395. Aristocratic Prejudices.—That which we would expunge from the book of La Chalotais is his opinion on primary instruction. Blinded by some unexplained distrust of the people, and dominated by aristocratic tendencies, he complains of the extension of instruction. He demands that the knowledge of the poor do not extend beyond their pursuits. He bitterly criticises the thirst for knowledge which is beginning to pervade the lower classes of the nation.

“Even the people can study. Laborers and artisans send their children to the colleges of the smaller cities.... When these children have accomplished a summary course of study which has taught them only to disdain the occupation of their father, they rush into the cloisters and become ecclesiastics; or they exercise judicial functions, and often become subjects harmful to society. The Brethren of the Christian Doctrine (sic), who are called ignorantins, have just appeared to complete the general ruin; they teach people to read and write who ought to learn only to draw, and to handle the plane and the file, but have no disposition to do it. They are the rivals or the successors of the Jesuits.”

A singular force of prejudice was necessary to conceive that the Brethren of the Christian Schools were instructing the people too highly.

Let it be said, however, towards exonerating La Chalotais, that he perhaps does not so much attack the instruction in itself, as the bad way in which it is given. What he censures is instruction that is badly conceived, that which takes people from their own class. In some other passages of his book we see that he would be disposed to disseminate the new education among the ranks of the people.

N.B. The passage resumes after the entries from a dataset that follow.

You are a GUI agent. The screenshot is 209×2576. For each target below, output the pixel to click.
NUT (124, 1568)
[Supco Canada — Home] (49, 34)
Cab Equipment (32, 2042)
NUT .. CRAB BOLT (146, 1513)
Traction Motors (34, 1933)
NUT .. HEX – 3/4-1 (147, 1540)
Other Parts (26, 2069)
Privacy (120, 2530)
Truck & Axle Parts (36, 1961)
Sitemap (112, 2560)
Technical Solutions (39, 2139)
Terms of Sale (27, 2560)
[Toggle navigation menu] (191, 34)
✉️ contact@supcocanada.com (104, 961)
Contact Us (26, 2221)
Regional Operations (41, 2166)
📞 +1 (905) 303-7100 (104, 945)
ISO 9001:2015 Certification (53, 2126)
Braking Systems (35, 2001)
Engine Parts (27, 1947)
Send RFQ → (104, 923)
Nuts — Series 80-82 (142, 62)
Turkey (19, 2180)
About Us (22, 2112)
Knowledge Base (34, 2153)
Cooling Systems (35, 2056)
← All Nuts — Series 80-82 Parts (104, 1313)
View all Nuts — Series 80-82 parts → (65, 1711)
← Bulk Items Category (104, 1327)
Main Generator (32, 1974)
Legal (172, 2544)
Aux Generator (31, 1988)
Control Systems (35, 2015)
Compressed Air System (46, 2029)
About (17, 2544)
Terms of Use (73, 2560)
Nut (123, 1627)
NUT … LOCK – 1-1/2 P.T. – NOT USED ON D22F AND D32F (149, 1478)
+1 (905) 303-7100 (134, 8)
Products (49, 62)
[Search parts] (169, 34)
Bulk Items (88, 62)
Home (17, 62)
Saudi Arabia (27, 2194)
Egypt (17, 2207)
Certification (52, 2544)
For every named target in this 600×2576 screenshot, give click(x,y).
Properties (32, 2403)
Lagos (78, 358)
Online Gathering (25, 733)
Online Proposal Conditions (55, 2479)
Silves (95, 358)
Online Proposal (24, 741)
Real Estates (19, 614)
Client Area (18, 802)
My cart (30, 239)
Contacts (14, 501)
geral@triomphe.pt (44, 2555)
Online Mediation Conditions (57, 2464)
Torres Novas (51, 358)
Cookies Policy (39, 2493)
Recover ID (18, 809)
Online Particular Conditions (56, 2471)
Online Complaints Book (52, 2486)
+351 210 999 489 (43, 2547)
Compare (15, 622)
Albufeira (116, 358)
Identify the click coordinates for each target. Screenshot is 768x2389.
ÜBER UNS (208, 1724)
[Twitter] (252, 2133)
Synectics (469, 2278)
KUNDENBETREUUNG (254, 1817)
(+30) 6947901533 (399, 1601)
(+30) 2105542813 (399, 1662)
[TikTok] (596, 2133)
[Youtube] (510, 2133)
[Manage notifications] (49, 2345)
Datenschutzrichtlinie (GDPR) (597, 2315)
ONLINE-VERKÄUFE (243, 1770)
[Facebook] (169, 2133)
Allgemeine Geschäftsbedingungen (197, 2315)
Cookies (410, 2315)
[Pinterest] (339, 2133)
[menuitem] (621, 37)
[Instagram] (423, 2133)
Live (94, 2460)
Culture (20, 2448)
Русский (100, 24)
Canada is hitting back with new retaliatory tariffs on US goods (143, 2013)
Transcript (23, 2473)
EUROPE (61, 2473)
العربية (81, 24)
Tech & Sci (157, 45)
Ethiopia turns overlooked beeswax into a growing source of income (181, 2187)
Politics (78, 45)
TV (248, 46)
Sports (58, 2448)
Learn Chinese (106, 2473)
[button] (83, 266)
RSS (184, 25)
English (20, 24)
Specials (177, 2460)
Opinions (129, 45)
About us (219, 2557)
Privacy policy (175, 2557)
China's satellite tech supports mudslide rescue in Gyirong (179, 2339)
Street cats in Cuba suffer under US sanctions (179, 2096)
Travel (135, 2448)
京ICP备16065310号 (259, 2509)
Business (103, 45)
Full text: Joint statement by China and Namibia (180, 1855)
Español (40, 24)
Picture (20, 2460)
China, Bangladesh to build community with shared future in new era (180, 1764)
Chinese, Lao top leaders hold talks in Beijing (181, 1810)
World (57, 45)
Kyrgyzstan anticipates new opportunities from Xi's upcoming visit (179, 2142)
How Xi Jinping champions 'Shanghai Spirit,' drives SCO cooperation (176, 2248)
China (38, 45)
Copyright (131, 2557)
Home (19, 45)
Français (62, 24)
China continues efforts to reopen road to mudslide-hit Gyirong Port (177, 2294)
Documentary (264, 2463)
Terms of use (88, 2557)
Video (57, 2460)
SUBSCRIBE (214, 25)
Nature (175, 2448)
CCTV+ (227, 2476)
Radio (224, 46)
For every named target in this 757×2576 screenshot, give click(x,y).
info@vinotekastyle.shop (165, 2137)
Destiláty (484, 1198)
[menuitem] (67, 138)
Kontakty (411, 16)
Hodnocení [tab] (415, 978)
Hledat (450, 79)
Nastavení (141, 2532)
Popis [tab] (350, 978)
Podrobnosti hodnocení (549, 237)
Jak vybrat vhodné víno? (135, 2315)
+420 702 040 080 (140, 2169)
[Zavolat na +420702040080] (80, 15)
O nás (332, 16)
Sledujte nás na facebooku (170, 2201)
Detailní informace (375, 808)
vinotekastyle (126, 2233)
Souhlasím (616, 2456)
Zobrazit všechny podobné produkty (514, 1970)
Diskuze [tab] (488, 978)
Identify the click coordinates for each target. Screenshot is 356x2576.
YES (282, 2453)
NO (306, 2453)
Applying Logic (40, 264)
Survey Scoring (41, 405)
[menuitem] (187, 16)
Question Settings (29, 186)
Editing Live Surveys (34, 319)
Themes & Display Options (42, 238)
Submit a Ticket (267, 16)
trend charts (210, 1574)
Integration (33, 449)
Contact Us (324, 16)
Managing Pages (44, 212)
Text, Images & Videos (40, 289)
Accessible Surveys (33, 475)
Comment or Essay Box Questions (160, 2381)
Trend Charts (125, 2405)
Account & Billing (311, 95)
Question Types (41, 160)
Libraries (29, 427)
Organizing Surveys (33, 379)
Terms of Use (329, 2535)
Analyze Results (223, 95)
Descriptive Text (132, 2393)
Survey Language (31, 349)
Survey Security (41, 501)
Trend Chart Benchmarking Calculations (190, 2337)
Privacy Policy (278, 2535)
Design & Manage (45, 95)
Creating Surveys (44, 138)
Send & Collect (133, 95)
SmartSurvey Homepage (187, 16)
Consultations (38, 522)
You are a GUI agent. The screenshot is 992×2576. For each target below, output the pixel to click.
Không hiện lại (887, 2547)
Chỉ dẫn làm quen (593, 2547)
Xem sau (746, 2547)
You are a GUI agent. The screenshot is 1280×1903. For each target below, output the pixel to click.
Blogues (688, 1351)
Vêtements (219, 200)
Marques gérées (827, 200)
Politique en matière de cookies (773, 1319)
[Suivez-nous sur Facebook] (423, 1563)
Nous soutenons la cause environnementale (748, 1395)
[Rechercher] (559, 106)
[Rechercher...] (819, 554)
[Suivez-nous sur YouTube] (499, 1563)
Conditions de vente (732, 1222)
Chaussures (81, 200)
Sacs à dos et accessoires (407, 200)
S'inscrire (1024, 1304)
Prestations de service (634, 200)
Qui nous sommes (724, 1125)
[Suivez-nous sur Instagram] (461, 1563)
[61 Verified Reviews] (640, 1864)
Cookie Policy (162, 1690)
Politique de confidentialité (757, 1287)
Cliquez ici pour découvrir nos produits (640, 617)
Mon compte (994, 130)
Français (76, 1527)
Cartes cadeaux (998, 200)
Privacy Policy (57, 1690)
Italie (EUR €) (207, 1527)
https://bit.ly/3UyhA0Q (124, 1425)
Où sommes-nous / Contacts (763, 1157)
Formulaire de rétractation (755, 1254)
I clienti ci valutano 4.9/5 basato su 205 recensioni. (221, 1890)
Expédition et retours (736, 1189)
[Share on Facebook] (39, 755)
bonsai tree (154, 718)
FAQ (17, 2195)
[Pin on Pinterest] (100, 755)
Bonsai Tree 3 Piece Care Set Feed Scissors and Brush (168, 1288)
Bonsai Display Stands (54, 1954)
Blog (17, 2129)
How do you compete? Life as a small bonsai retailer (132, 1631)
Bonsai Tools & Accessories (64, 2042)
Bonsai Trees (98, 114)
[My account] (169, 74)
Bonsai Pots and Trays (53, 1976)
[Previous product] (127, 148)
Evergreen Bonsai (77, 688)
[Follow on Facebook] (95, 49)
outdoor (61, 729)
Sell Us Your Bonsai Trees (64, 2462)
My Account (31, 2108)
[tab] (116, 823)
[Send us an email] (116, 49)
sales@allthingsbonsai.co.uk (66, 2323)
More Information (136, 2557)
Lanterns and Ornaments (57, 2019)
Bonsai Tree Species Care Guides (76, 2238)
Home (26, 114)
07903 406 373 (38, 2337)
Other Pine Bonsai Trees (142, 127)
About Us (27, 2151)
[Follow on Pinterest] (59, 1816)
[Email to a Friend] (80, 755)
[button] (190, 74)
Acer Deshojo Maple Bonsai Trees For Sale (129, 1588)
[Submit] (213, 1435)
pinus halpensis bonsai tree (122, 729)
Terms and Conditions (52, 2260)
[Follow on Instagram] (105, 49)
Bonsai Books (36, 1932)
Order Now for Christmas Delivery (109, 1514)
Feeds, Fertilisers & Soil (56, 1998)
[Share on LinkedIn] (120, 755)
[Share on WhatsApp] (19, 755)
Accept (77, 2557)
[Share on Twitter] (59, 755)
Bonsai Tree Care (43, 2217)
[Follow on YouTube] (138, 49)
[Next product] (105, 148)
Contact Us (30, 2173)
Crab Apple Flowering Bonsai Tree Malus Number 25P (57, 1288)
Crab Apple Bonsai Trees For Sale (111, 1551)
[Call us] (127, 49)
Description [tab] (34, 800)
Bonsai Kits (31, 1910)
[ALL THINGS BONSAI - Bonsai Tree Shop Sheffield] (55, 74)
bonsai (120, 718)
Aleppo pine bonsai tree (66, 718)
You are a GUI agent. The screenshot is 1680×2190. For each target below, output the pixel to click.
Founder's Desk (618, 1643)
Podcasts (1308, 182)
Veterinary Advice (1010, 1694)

“It is the State, it is the larger part of the nation, that must be kept principally in view in education; for twenty millions of men ought to be held in greater consideration than one million, and the peasantry, who are not yet a class in France, as they are in Sweden, ought not to be neglected in a system of instruction. Education is equally solicitous that letters should be cultivated, and that the fields should be plowed; that all the sciences and the useful arts should be perfected; that justice should be administered and that religion should be taught; that there should be instructed and competent generals, magistrates, and ecclesiastics, and skillful artists and citizens, all in fit proportion. It is for the government to make each citizen so pleased with his condition that he may not be forced to withdraw from it.”

Let us quote one sentence more, which is almost the formula that to-day is so dear to the friends of instruction:—

“We do not fear to assert, in general, that in the condition in which Europe now is, the people that are the most enlightened will always have the advantage over those who are the less so.”

396. General Conclusion.—Notwithstanding the faults which mar it, the work of La Chalotais is none the less one of the most remarkable essays of the earlier French pedagogy. “La Chalotais,” says Gréard, “belongs to the school of Rousseau; but on more than one point he departs from the plan traced by the master. He escapes from the allurements of the paradox. Relatively he has the spirit of moderation. He is a classic without prejudices, an innovator without temerity.”

His book is pre-eminently a book of polemics, written with the ardor of one who is engaged in a fight, and overflowing with a generous passion. What noble words are the following:—

“Let the young man learn what bread a ploughman, a day laborer, or an artisan eats. He will see in the sequel how they are deprived of the bread which they earn with so much difficulty, and how one portion of men live at the expense of the other.”